[start of Information given]

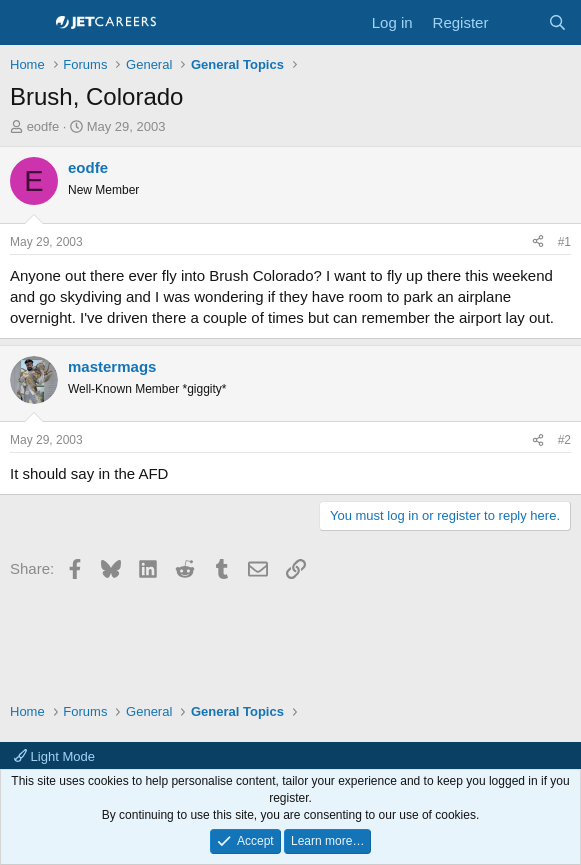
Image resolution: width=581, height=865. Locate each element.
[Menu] (27, 23)
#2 (564, 440)
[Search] (557, 22)
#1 (564, 242)
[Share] (538, 242)
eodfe (43, 126)
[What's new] (517, 22)
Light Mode (54, 756)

[end of Information given]

* **Task brief**
Rewrite the rows with every "Search" changed to "Find" and everything else left as it is. Leave out the pictures.

* **Final result**
Image resolution: width=581, height=865. Locate each element.
[Menu] (27, 23)
#2 (564, 440)
[Find] (557, 22)
#1 (564, 242)
[Share] (538, 242)
eodfe (43, 126)
[What's new] (517, 22)
Light Mode (54, 756)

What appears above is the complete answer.